Depuis la fin 2022, des dizaines de millions d'euros auraient détournés par le truchement de boîtes de messagerie d'office notariaux compromis. Dommage : les alertes n'avaient pas manqué avant cela.

Nos confrères du Monde viennent de révéler que des pirates ont détourné, en deux ans, au moins 35 millions d'euros en compromettant des offices notariaux. Un butin impressionnant, mais une demi-surprise.

Selon nos confrères, plus de 500 offices ont été affectés à partir de décembre 2022. Le mode opératoire ? D'une banalité déconcertante : des postes de travail compromis à l'aide de pièces jointes vérolées, puis immixtion dans des conversations avec des clients des offices notariaux concernés pour demander des virements sur des comptes contrôlés par les pirates.

« Les notaires peinent à se débarrasser des attaquants, décrits par l’agence française de cybersécurité comme "très persistants". Selon une entreprise ayant analysé les traces laissées par les hackeurs, il s’agirait d’un groupe de cybercriminels basés en Amérique du Sud », rapportent nos confrères.
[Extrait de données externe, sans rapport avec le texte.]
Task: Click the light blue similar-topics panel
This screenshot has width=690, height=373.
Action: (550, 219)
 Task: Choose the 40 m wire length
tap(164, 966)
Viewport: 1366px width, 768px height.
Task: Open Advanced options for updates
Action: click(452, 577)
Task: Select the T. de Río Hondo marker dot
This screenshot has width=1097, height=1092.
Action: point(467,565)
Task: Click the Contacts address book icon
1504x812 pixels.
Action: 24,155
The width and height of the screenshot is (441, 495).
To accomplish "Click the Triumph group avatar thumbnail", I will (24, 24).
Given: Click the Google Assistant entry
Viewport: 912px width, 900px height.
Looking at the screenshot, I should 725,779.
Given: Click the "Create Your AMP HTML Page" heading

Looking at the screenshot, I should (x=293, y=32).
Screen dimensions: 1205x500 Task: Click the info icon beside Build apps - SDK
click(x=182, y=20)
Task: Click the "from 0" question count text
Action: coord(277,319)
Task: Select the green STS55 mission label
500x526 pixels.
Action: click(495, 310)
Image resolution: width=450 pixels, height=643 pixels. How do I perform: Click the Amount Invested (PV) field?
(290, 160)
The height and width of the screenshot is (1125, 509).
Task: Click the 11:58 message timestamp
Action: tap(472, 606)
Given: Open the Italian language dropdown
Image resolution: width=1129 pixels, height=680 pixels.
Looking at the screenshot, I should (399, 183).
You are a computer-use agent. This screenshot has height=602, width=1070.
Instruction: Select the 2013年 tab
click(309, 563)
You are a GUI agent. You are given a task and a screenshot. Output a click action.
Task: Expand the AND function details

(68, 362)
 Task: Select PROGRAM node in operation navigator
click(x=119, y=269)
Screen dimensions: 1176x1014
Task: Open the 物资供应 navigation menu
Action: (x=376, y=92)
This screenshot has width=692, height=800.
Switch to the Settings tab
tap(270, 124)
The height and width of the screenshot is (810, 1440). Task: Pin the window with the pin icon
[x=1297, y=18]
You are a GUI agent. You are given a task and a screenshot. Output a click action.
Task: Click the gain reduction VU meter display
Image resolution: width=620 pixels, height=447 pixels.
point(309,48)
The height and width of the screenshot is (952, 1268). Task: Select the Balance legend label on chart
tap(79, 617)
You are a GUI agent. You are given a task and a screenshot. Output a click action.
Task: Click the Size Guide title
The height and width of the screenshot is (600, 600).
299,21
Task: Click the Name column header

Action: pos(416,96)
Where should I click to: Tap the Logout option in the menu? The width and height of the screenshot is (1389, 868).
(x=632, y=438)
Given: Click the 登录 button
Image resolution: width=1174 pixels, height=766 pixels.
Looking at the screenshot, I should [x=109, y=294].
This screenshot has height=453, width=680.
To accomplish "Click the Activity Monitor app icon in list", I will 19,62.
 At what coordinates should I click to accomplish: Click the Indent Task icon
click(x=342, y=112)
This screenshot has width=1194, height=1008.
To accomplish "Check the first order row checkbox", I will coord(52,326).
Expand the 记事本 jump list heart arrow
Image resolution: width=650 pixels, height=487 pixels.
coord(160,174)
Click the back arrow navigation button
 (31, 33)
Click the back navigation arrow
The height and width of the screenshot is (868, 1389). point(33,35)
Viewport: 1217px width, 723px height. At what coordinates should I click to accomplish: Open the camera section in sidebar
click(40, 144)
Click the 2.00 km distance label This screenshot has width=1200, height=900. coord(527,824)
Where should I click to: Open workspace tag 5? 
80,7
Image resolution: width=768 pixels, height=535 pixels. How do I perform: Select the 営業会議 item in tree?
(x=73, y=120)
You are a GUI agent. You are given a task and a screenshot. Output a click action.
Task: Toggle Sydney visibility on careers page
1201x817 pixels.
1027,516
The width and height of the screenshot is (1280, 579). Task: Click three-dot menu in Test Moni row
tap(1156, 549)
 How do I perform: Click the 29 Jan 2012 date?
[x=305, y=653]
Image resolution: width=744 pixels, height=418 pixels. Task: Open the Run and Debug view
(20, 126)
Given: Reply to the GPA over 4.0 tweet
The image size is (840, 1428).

Ce n'est pas tout : les pirates sont parvenus à s'inviter dans le système d'information du Conseil supérieur du notariat (CSN). « En novembre 2024, un rapport des équipes de cybersécurité de la structure conclut à une compromission du système informatique. "Le niveau de sécurité est alarmant", note le rapport rédigé par des professionnels chevronnés, passés notamment par Thales, l’Elysée ou encore l’Anssi », révèle ainsi Le Monde.

La menace est telle que l'Agence nationale de la sécurité des systèmes d'information craint la production « de faux actes par les attaquants ». Une analyse qu'elle n'est pas seule à faire.

La campagne est impressionnante par son ampleur et sa durée. Mais elle n'est surprenante qu'en ce qu'elle suggère que d'importantes leçons d'incidents antérieurs n'avaient pas été pleinement retirés.

Ainsi, à l'automne 2020, nous alertions sur la vraisemblable compromission de postes de travail d'offices notariaux par le maliciel Emotet : Christophe Dary, fondateur de 3DX Internet, et spécialiste de la sécurité du courrier électronique, venait d'observer des malspams diffusant le maliciel Emotet et prétendant venir d’adresses d’offices notariaux. Il n'était pas le seul.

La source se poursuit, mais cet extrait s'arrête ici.